In European elections this month, far-right parties, campaigning on anti-Roma platforms, made unprecedented gains in Hungary, Bulgaria and Slovakia, whose Slovak National party gained its first seat in the European parliament.
Almost 700 Roma remain at the Kosovo camps - following unnatural deaths, miscarriages and the births of scores of children with irreversible brain damage. More than half the residents of the camps are under 10 years old and everyone born in them is brain-damaged. Since 2007 the UN mission in Kosovo has discontinued medical treatment for the poisoning, along with systematic blood testing, while weekly distributions of milk and fruit and vegetables have also ceased - though with local vegetables registering lead levels at 176 times the safety mark, they may be better off without them.

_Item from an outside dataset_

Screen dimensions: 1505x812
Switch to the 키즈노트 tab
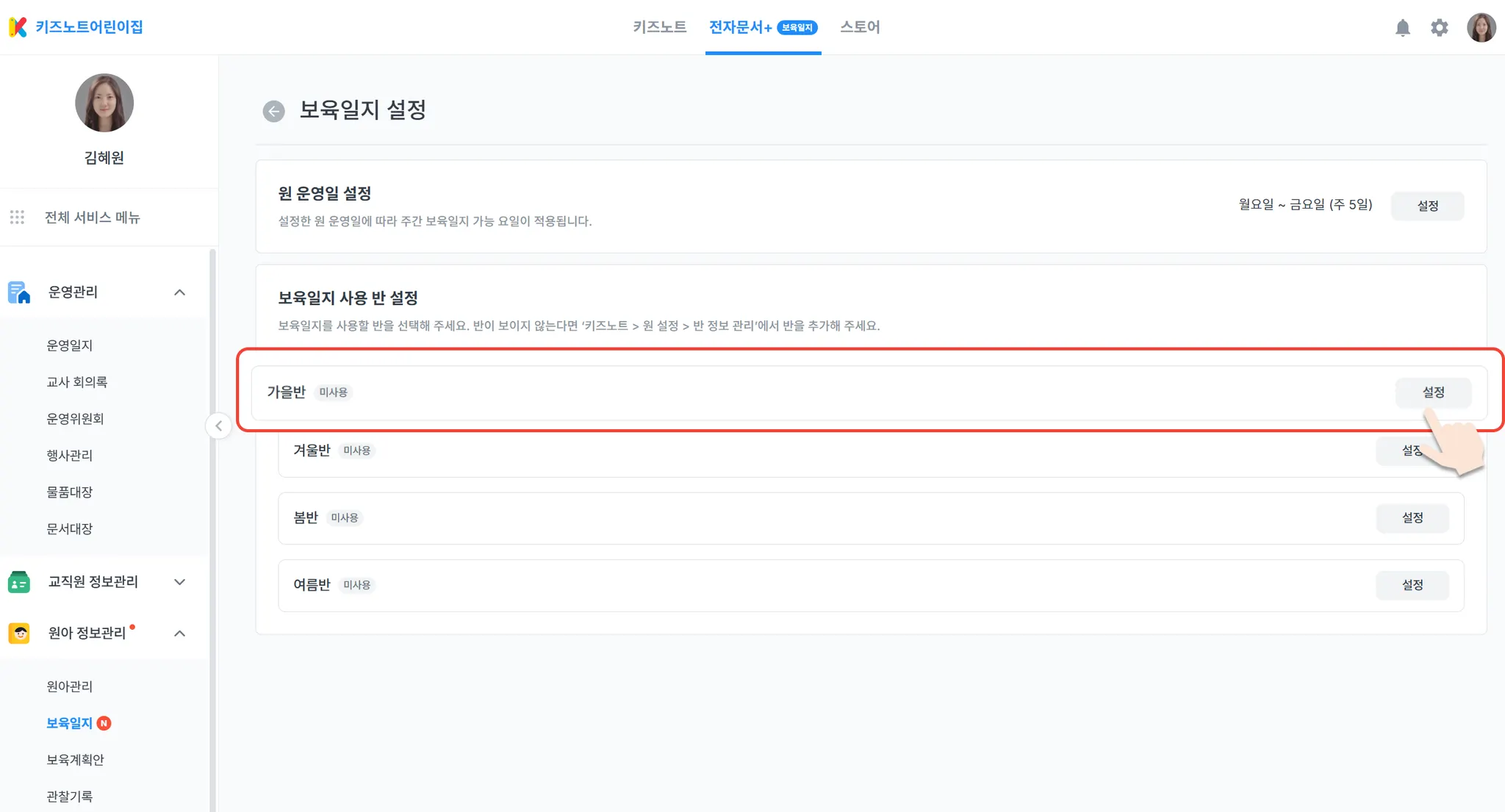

The biblical suffering of Roma has for centuries been met by biblical indifference. Because one minority in the heart of Europe is demonstrably the victim of this crime it is impossible to dismiss the effects of racism. A parallel might be found in the long and disgraceful history of coerced sterilisation of Roma women in Hungary, the Czech Republic, and especially Slovakia.
This is no longer state policy, as it was under the Czechoslovak communists. It is nevertheless hard to feel anything other than unease about the "consent" for such operations - usually performed during birth - which continue to be extracted from very young women, from illiterate women, and sometimes from women actually in labour.
The lead poisoning case is worse in one important particular. The UN created the camps, and the UN, along with the Kosovo authorities, bears legal responsibility for these people. It is a responsibility they all in their various departments continue to flout, despite the urging of many outspoken well-wishers. These include European MPs, Roma and human rights activists, environmental engineers, lawyers, journalists, the US Centres for Disease Control and Prevention, the Danish Refugee Council, Mercy Corps, Norwegian Church Aid, the World Health Organisation, and at least one baroness.
Recriminations and rumours swirl around this sad saga: the Roma were poisoned not by the mines or the giant slag heaps, but instead by their habit of smelting car batteries - stolen ones, naturally. The Roma have also been accused of rejecting offers of housing outside the camps. This is true, and understandable, as the proposed alternatives were either in the contamination zone as well, or else prohibitively far from any source of employment, welfare or education.
The talk is about as toxic as the site itself. Only one fact remains undisputed: the Roma are still there.